Arizona’s Republican-controlled house and state senate sent SB 1367 to the governor’s desk on Wednesday, only hours after anti-abortion videographer David Daleiden, who faces felony charges in California in connection with making unlawful recordings, released the latest in a series of secretly recorded videos of abortion providers—this time of an Arizona doctor.
The release of the video Wednesday and the legislative vote on the same day give the appearance of an orchestrated anti-abortion crusade in the GOP-controlled state.
The bill is backed by the powerful conservative lobbying group, the Center for Arizona Policy, an arm of the Family Research Council. The center’s president, Cathi Herrod, has said the legislation is needed because, “neither doctors nor parents can play God.” Emailing supporters on Wednesday ahead of the legislative vote, Herrod cited Daleiden’s video as a rationale for the passage of SB 1367.

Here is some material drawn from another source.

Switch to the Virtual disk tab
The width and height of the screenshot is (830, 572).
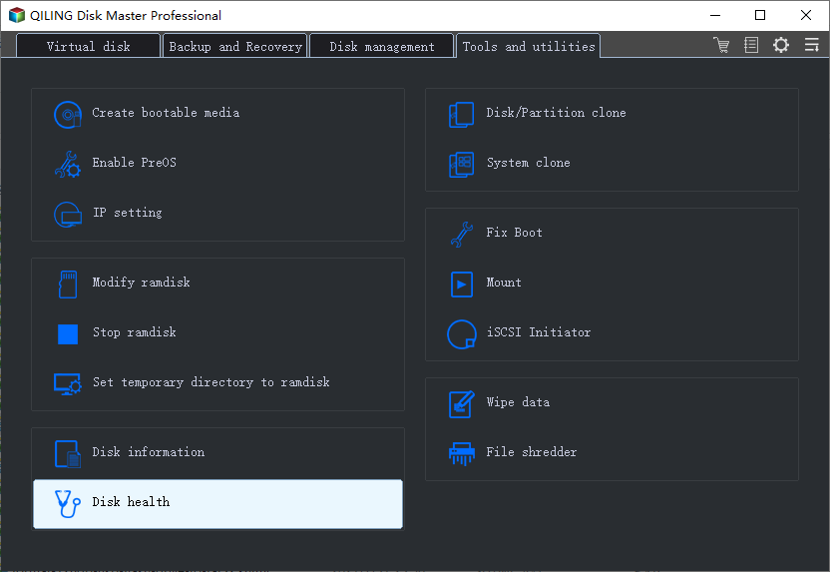point(89,47)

Stone and her family decided against medical intervention.
Stone lives in the Phoenix district of Rep. Kelli Butler (D), who read Stone’s testimony Wednesday on the House floor.
“On the morning of May 30th, Trevor was born. He was beautiful,” Butler read, pausing to collect herself.
“He weighed just under a pound, and was 11 1/2 inches long,” she continued. “He was breathing. The nurses gently wrapped him in a blanket and gave him to us. They left the room so we could be alone with our baby. My husband held him until he was gone. It was less than a minute. And we cried some more.”
As Dr. Peter Stevenson, an Arizona neonatologist, explained in earlier testimony, a fetus delivered a 20 or 21 weeks has no chance of survival. Those born at 22 weeks have a 7 percent to 11 percent chance of survival, and those at 23 weeks have a 20 percent to 40 percent chance to survive.
“It is standard of care in the state of Arizona as well as the entire United States to provide comfort measures only for fetuses delivered at prior to 22 weeks’ gestation,” Stevenson said.
The hospital dressed Trevor in an extra small layette, Stone said in her letter to lawmakers. He was baptized and cremated and his ashes were spread in the memory garden of a local funeral home. Stone said she found comfort in the final “few peaceful minutes with our son.”
She worries that a law forcing doctors to perform resuscitation in cases like hers is “not only unethical, but also cruel.”
“Just because the technology exists, doesn’t mean it is the right course,” Stone said. “Sometimes the kindest, most compassionate choice is to let someone go.”
Stone urged lawmakers to oppose the legislation.
Ducey has signed every abortion restriction put on his desk. It’s very likely this bill will become law.
Stone worries about families who will face heart-breaking decisions like hers.
“I worry about the woman who might second guess asking for medical help if something in her pregnancy goes wrong,” Stone said. “I worry about the woman who fears going to the hospital will open her and her family up to a cascade of unwanted interventions. I worry about the woman who feels leaving the hospital will be her only option for a peaceful end to a heart- and soul-destroying situation.”